INSTRUCTIONS FOR THE TASK:
Starting at the line where "Click the Пополнение баланса dialog title" occurs, reproduce each line through the end of the entries below exactly. Omit every picture.

Collected data entries
------------------------------------------------

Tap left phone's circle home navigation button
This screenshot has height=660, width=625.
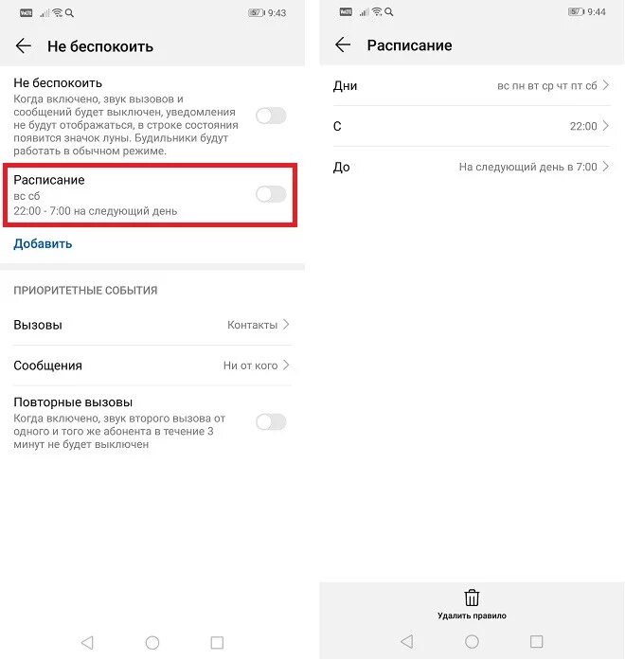[x=152, y=642]
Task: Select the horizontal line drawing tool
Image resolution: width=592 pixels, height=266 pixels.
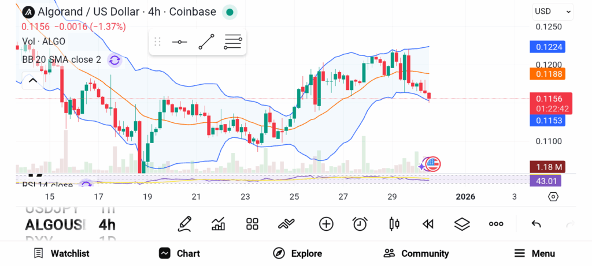Action: (x=180, y=42)
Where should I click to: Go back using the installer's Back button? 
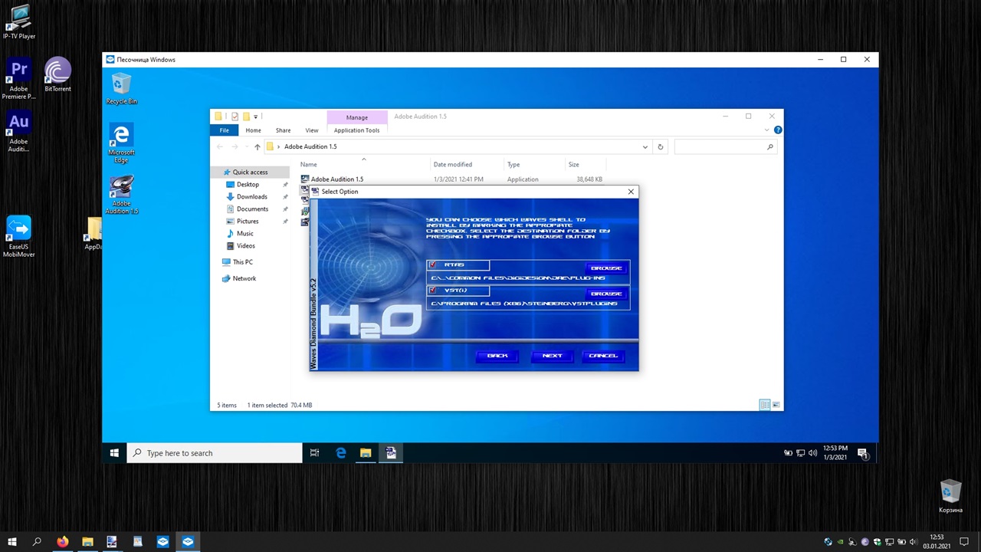click(x=497, y=356)
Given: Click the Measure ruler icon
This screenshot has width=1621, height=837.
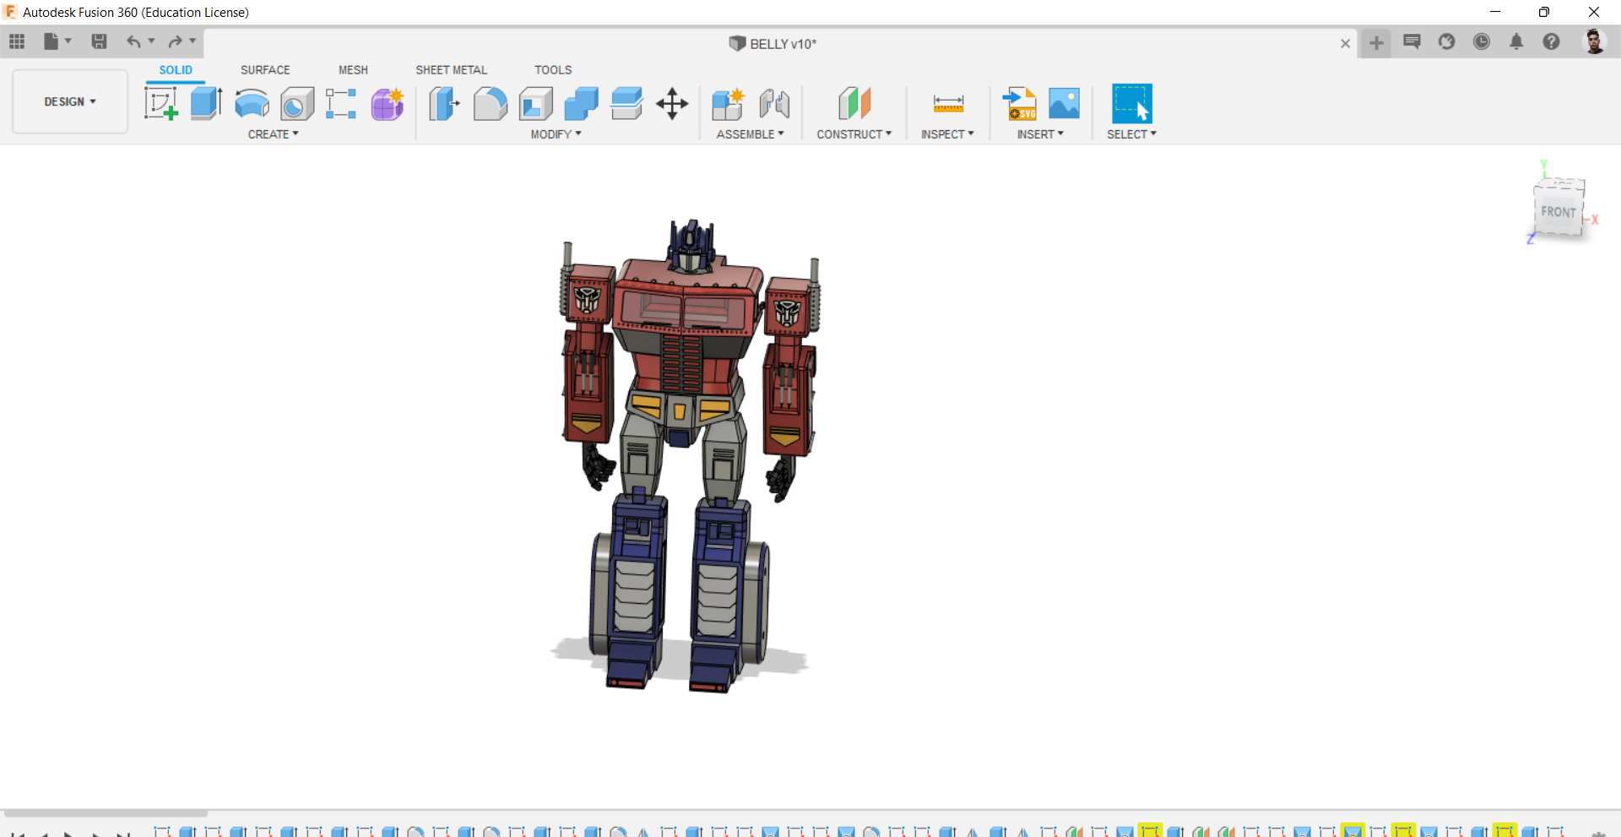Looking at the screenshot, I should tap(948, 104).
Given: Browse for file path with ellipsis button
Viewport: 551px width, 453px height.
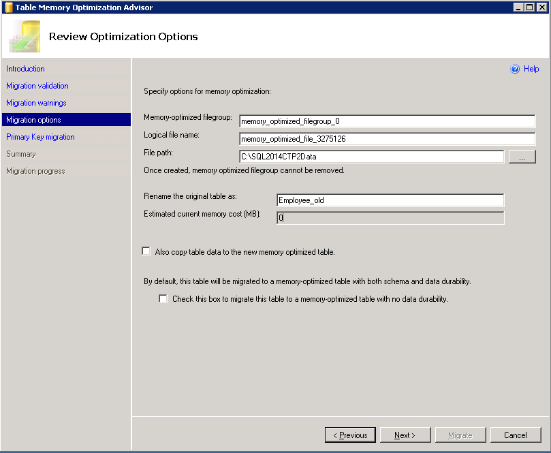Looking at the screenshot, I should click(x=522, y=157).
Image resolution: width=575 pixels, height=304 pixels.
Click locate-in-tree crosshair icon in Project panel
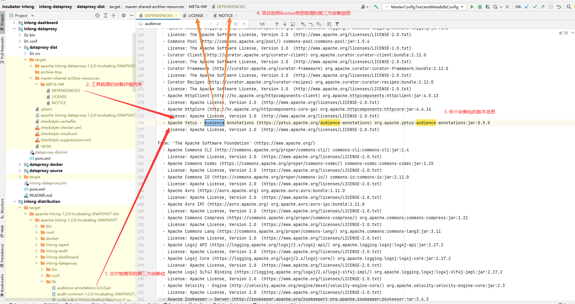pos(98,15)
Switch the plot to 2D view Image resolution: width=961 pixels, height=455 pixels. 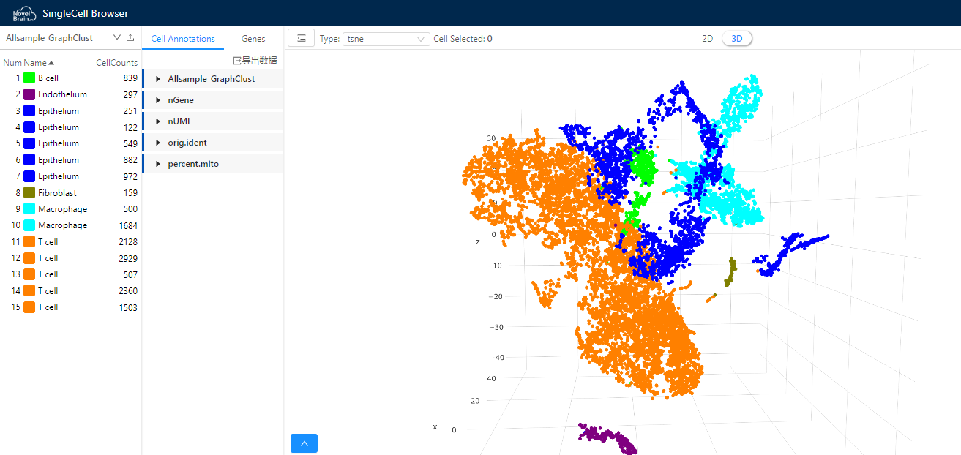(x=707, y=39)
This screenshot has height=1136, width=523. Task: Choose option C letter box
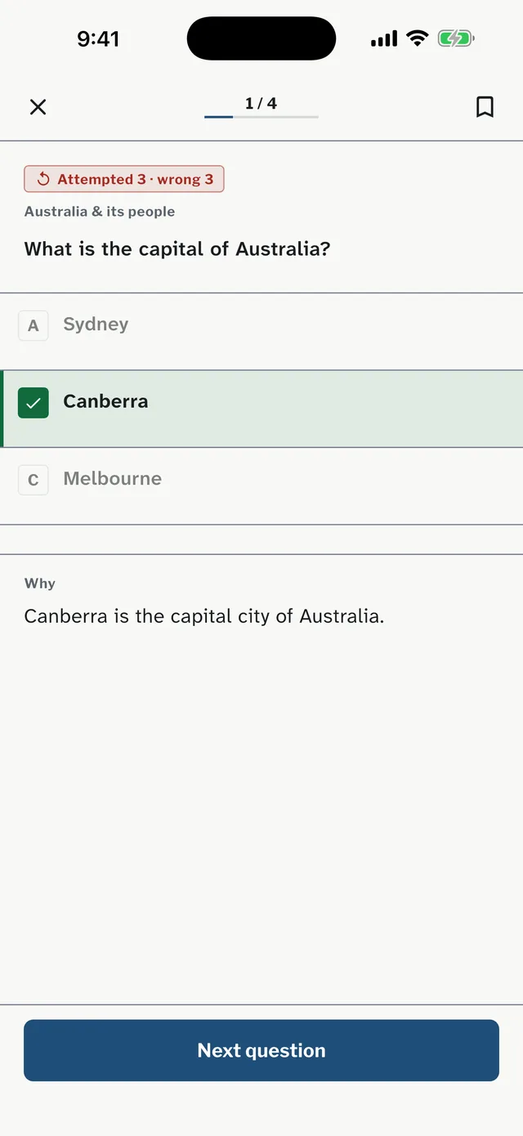click(x=34, y=480)
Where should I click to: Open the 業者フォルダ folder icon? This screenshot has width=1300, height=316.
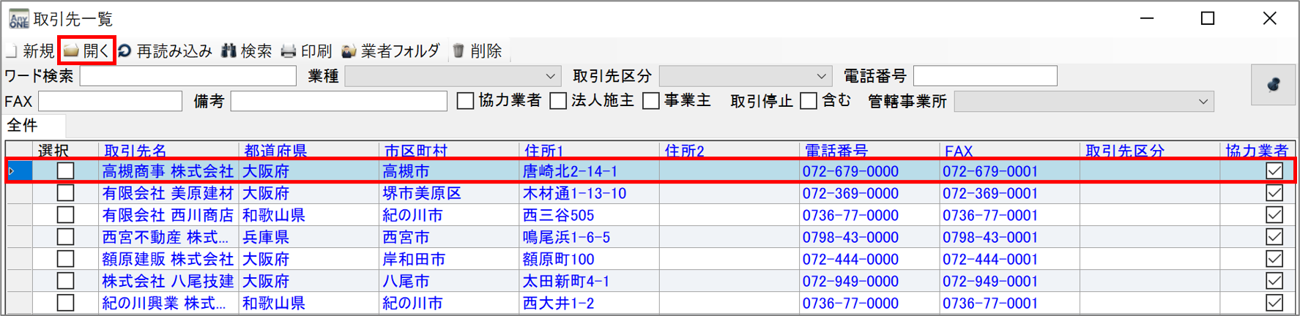349,51
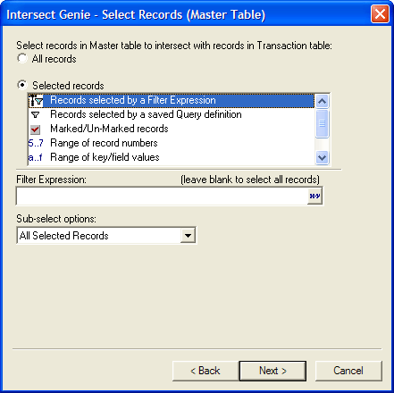This screenshot has width=394, height=393.
Task: Choose Records selected by a saved Query definition
Action: (x=171, y=114)

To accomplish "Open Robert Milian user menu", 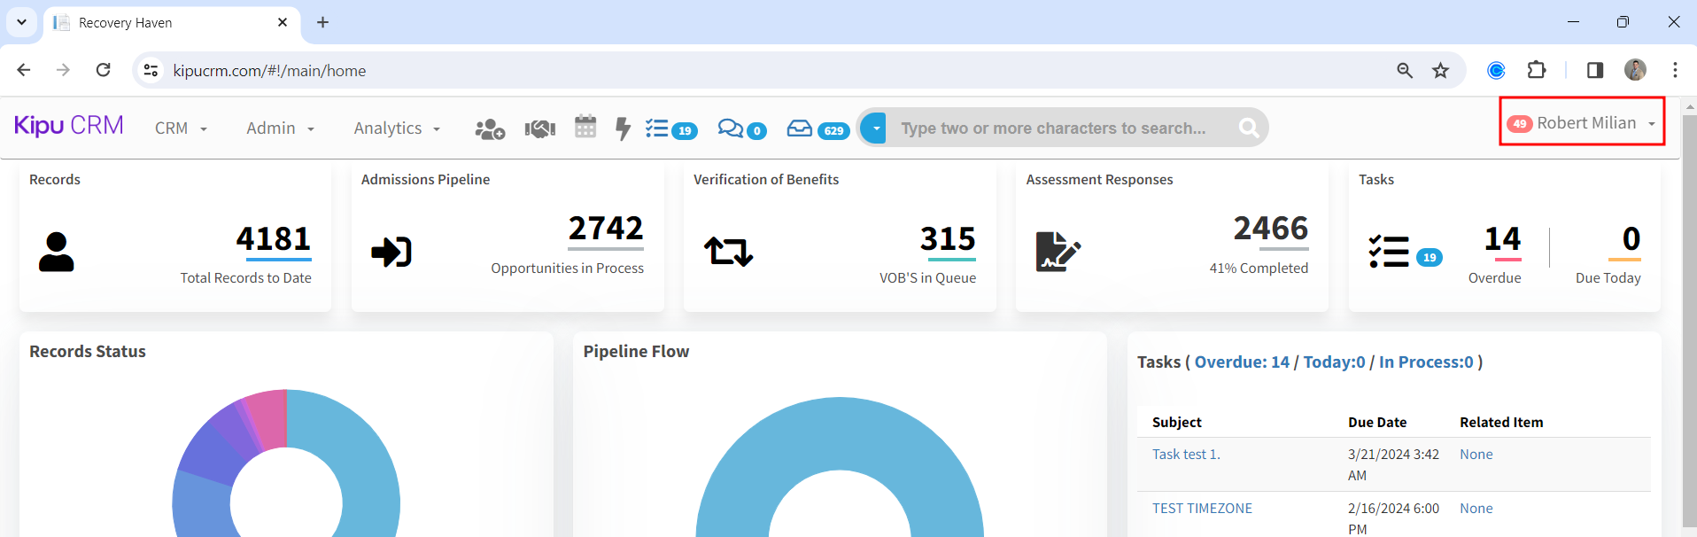I will 1582,123.
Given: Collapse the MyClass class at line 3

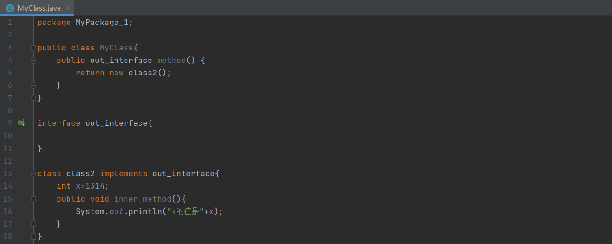Looking at the screenshot, I should point(33,48).
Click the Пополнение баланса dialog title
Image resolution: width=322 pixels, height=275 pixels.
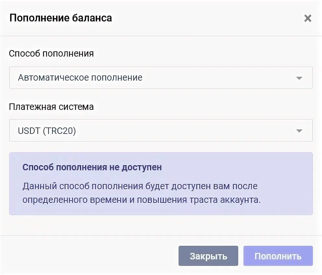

------------------------------------------------

THE COMPLETED TASK:
Click the Пополнение баланса dialog title
Image resolution: width=322 pixels, height=275 pixels.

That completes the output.